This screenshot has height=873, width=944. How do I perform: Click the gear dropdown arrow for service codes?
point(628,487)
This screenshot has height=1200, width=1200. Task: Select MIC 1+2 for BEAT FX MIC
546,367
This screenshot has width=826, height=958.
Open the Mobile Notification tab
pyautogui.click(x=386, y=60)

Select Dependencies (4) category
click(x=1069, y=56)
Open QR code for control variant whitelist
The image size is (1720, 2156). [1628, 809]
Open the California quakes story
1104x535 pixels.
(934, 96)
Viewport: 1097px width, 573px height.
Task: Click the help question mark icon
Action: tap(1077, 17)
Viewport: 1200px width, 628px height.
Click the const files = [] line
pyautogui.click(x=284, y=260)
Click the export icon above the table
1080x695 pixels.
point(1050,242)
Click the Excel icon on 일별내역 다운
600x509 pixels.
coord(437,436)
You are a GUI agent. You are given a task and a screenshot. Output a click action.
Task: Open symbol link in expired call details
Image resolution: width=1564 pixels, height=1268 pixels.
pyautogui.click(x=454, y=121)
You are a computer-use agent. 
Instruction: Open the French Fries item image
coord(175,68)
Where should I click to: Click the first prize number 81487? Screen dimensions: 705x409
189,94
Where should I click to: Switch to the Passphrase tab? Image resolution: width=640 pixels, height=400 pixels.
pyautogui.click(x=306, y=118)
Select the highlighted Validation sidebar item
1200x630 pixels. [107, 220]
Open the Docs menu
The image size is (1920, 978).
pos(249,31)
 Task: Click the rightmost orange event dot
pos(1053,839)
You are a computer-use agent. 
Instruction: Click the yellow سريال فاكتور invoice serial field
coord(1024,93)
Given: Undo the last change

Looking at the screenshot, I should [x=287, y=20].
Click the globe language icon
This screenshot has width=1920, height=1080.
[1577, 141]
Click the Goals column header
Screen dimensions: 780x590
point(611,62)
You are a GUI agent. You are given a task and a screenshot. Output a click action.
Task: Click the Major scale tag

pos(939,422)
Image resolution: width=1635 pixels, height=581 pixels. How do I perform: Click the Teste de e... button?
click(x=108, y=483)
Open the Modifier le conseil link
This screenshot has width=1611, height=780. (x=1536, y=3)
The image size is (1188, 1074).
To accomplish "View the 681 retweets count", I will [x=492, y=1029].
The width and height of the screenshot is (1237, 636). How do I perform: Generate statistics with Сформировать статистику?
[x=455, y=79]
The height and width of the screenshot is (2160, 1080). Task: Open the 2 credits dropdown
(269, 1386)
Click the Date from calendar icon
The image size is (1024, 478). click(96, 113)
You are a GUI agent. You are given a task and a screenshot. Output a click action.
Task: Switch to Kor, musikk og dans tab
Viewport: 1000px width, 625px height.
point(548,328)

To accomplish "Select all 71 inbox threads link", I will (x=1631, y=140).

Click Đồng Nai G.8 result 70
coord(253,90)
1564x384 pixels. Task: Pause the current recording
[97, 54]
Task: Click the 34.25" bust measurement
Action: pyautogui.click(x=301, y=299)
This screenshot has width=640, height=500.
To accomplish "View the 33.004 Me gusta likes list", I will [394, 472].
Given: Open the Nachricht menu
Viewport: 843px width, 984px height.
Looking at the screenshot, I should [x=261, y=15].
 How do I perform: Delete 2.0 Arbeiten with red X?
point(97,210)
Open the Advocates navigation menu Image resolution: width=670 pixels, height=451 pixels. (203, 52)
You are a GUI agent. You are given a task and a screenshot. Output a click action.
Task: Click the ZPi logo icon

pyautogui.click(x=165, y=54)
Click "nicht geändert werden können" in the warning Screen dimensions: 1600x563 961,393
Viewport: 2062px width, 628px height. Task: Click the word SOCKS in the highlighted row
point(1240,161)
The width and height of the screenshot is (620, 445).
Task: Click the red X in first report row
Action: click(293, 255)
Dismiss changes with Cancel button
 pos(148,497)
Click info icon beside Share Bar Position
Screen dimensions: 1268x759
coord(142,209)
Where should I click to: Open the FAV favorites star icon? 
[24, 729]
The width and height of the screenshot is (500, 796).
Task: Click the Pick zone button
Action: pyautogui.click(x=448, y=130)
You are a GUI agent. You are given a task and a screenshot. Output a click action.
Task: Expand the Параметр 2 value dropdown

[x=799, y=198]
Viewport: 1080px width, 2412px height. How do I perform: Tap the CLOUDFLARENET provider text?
☆ ☆ ☆ ☆
### EXERCISE AIM
Everything in the listing should be written out again exactly.

### ANSWER SECTION
This screenshot has height=873, width=944. How do I perform: Click the gear dropdown arrow for service codes?
point(628,487)
This screenshot has height=1200, width=1200. Task: Select MIC 1+2 for BEAT FX MIC
546,367
This screenshot has width=826, height=958.
Open the Mobile Notification tab
pyautogui.click(x=386, y=60)

Select Dependencies (4) category
click(x=1069, y=56)
Open QR code for control variant whitelist
The image size is (1720, 2156). [1628, 809]
Open the California quakes story
1104x535 pixels.
(934, 96)
Viewport: 1097px width, 573px height.
Task: Click the help question mark icon
Action: tap(1077, 17)
Viewport: 1200px width, 628px height.
Click the const files = [] line
pyautogui.click(x=284, y=260)
Click the export icon above the table
1080x695 pixels.
point(1050,242)
Click the Excel icon on 일별내역 다운
600x509 pixels.
coord(437,436)
You are a GUI agent. You are given a task and a screenshot. Output a click action.
Task: Open symbol link in expired call details
Image resolution: width=1564 pixels, height=1268 pixels.
pyautogui.click(x=454, y=121)
You are a computer-use agent. 
Instruction: Open the French Fries item image
coord(175,68)
Where should I click to: Click the first prize number 81487? Screen dimensions: 705x409
189,94
Where should I click to: Switch to the Passphrase tab? Image resolution: width=640 pixels, height=400 pixels.
pyautogui.click(x=306, y=118)
Select the highlighted Validation sidebar item
1200x630 pixels. [107, 220]
Open the Docs menu
The image size is (1920, 978).
pos(249,31)
 Task: Click the rightmost orange event dot
pos(1053,839)
You are a computer-use agent. 
Instruction: Click the yellow سريال فاكتور invoice serial field
coord(1024,93)
Given: Undo the last change

Looking at the screenshot, I should [x=287, y=20].
Click the globe language icon
This screenshot has width=1920, height=1080.
[1577, 141]
Click the Goals column header
Screen dimensions: 780x590
point(611,62)
You are a GUI agent. You are given a task and a screenshot. Output a click action.
Task: Click the Major scale tag

pos(939,422)
Image resolution: width=1635 pixels, height=581 pixels. How do I perform: Click the Teste de e... button?
click(x=108, y=483)
Open the Modifier le conseil link
This screenshot has width=1611, height=780. (x=1536, y=3)
The image size is (1188, 1074).
To accomplish "View the 681 retweets count", I will [x=492, y=1029].
The width and height of the screenshot is (1237, 636). How do I perform: Generate statistics with Сформировать статистику?
[x=455, y=79]
The height and width of the screenshot is (2160, 1080). Task: Open the 2 credits dropdown
(269, 1386)
Click the Date from calendar icon
The image size is (1024, 478). click(96, 113)
You are a GUI agent. You are given a task and a screenshot. Output a click action.
Task: Switch to Kor, musikk og dans tab
Viewport: 1000px width, 625px height.
point(548,328)

To accomplish "Select all 71 inbox threads link", I will (x=1631, y=140).

Click Đồng Nai G.8 result 70
coord(253,90)
1564x384 pixels. Task: Pause the current recording
[97, 54]
Task: Click the 34.25" bust measurement
Action: pyautogui.click(x=301, y=299)
This screenshot has width=640, height=500.
To accomplish "View the 33.004 Me gusta likes list", I will [394, 472].
Given: Open the Nachricht menu
Viewport: 843px width, 984px height.
Looking at the screenshot, I should [x=261, y=15].
 How do I perform: Delete 2.0 Arbeiten with red X?
point(97,210)
Open the Advocates navigation menu Image resolution: width=670 pixels, height=451 pixels. (203, 52)
You are a GUI agent. You are given a task and a screenshot. Output a click action.
Task: Click the ZPi logo icon

pyautogui.click(x=165, y=54)
Click "nicht geändert werden können" in the warning Screen dimensions: 1600x563 961,393
Viewport: 2062px width, 628px height. Task: Click the word SOCKS in the highlighted row
point(1240,161)
The width and height of the screenshot is (620, 445).
Task: Click the red X in first report row
Action: click(293, 255)
Dismiss changes with Cancel button
 pos(148,497)
Click info icon beside Share Bar Position
Screen dimensions: 1268x759
coord(142,209)
Where should I click to: Open the FAV favorites star icon? 
[24, 729]
The width and height of the screenshot is (500, 796).
Task: Click the Pick zone button
Action: pyautogui.click(x=448, y=130)
You are a GUI agent. You are given a task and a screenshot. Output a click action.
Task: Expand the Параметр 2 value dropdown

[x=799, y=198]
Viewport: 1080px width, 2412px height. How do I perform: Tap the CLOUDFLARENET provider text?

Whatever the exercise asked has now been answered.